> **Data provided**:
————

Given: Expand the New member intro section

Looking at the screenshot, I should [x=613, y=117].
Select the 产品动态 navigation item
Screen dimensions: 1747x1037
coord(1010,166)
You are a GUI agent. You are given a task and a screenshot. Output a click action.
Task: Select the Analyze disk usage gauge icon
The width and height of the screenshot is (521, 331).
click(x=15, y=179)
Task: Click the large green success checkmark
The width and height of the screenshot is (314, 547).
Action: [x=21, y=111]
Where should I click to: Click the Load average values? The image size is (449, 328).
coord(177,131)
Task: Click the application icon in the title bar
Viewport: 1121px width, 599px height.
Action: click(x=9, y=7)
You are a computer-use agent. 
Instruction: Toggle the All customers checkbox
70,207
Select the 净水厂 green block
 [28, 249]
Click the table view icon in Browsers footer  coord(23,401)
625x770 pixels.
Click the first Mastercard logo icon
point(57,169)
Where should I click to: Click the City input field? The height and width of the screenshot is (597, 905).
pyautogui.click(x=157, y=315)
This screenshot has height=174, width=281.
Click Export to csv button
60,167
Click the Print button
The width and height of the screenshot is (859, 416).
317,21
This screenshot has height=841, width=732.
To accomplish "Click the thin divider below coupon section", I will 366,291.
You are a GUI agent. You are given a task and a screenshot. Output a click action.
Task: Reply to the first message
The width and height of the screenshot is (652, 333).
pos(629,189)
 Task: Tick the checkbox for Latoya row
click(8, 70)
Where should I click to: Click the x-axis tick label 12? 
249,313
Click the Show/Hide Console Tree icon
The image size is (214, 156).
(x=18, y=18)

————

> **Task to carry out**:
Revise the records between the line holding "Where should I click to: Click the City" and the line holding "click(8, 70)", inclusive, changing "screenshot" to "image" and leaving everything else the same. Return only those lines.

> **Exercise solution**:
Where should I click to: Click the City input field? The height and width of the image is (597, 905).
pyautogui.click(x=157, y=315)
This image has height=174, width=281.
Click Export to csv button
60,167
Click the Print button
The width and height of the image is (859, 416).
317,21
This image has height=841, width=732.
To accomplish "Click the thin divider below coupon section", I will 366,291.
You are a GUI agent. You are given a task and a image. Output a click action.
Task: Reply to the first message
The width and height of the image is (652, 333).
pos(629,189)
 Task: Tick the checkbox for Latoya row
click(8, 70)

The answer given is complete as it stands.